NJIT's Basu Roy Integrates Humans and Computers to Optimize Tasks and Learn Facts
In the early days of the SARS-CoV-2 pandemic, researchers scrambled to decipher the novel virus — its transmission pathways, its effects on the body, its vulnerabilities. Senjuti Basu Roy, a computer scientist, wondered in turn how lay people absorbed the reams of emerging information they received from social media, weeding fiction from fact.
“I was struck by the amount of information — and disinformation — that was propagated over platforms such as Facebook and Twitter, so I decided to study the conditions in which people best learned these potentially life-saving facts,” says Basu Roy, who develops computational frameworks that integrate humans and machines to optimize tasks. Her recent National Science Foundation CAREER award focuses on methods to crowdsource gig jobs and she seized on a timely application.
She recruited a virtual community through the platform Mechanical Turk and divided it into three cohorts: workers with varying degrees of knowledge about the disease; a control group of professionals with similar expertise such as nurses and emergency medical technicians; and a random control group. Participants each received 10 questions, such as how the disease spreads and the number of days to quarantine, with two days to answer them. Members of the cohorts were required to interact with one another at least three times. They earned bonuses for going beyond that.
“I focused on the first group of people with varying degrees of knowledge, because I’m interested in how people learn things from their peers in these settings and become more skilled. I wanted to see how they make conversation and solicit, share and process that information to get the job done,” she recounts.
While the groups were leaderless, highly skilled people drove the conversation. But all members appeared motivated to learn more, and open to new offerings of updated data. Participants provided evidence for their answers, summations of group discussions and, after the test, reports on what they learned. In some cases, their knowledge went beyond the parameters: One reported learning about the history of the pandemic, including when and how information about its ferocity first emerged from Wuhan.
Her takeaway? “The ideal group for this sort of crowdsourced worker training is one that mixes people with different skill levels in small, compatible communities.

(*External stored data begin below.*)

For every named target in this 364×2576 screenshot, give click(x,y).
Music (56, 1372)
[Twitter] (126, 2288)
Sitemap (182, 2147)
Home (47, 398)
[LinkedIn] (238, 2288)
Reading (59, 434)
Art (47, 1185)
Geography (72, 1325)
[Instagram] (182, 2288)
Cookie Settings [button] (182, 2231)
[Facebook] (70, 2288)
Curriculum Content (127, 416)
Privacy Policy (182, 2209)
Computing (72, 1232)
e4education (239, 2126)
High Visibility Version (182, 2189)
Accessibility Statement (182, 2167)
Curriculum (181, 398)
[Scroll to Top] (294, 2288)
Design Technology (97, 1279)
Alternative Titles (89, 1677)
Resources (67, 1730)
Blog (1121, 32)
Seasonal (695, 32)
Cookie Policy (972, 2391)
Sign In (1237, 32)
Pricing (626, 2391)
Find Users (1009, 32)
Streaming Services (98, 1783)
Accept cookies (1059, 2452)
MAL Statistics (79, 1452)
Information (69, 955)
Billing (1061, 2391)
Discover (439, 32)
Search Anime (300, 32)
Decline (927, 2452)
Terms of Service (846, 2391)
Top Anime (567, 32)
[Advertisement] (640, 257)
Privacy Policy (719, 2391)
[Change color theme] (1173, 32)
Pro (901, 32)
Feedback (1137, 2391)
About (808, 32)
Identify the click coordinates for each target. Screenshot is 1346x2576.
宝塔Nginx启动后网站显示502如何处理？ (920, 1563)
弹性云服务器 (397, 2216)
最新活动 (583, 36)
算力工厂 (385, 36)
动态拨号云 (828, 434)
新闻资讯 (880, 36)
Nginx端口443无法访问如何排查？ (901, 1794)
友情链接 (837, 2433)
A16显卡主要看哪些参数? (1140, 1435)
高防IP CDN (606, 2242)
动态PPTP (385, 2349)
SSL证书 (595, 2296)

Together, they are able to complete a task — in this case successfully answer my questions — while improving their skills.”
More generally, she is investigating ways to train machines to better specify task and worker criteria and then to organize and distribute the work in the most efficient and economical way. To date, this is a painstaking, manual process, as crowdsourcing platforms offer little guidance.
“A publishing house, for example, needs translators to produce a brochure in Arabic, quickly and inexpensively, at 80% of the proficiency of a domain expert. But it’s on the requester to post the job successfully. The platform only finds you workers — it doesn’t tell you how many you need or how to organize them to complete the task efficiently.”
Basu Roy developed what she calls a “middleware system” — a middle layer that sits between multiple stakeholders across platforms in a crowdsourcing ecosystem — that helps requesters set goals and constraints. These include parameters such as thresholds on quality, latency and cost, and an analysis of the workforce that is available to undertake the task. “The algorithm would recommend the number of translators to hire and how they should collaborate, simultaneously or sequentially, for example, and how the work should be broken up,” she explains. “As it learns from job to job, it will refine this guidance while also assessing the availability of workers and their skills.”
For speed and accuracy, many tasks require input from both humans and computers. Machines operate quickly and comprehensively, but fail on some knowledge-intensive tasks. People work slowly, but discriminate in ways machines cannot. Basu Roy, who explores optimization opportunities in human-in-the-loop systems, determines which tasks are best assigned to each and how to coordinate them in processes ranging from cleaning and labeling data — a key quality- control step in training artificial-intelligence systems — to deriving new metrics to improve these models.
Early on in her career, she worked with cardiologists to build machine-learning models to predict which patients were most likely to be readmitted to the hospital within 30 days of discharge. A key finding was that machines detected patterns, but humans came up with useful new metrics to improve the models. A computer measured both end-diastolic volume — the amount of blood in the left ventricle — and ejection fraction — the amount it pumps out with each contraction. But it took a doctor to see that the relationship between them was a strong indicator of heart function.
“Crowdsourcing will be a leading component in the future of work with more and more gig jobs,” she says. “To do this thoughtfully, we must continue to assign humans higher levels of intellectual work.”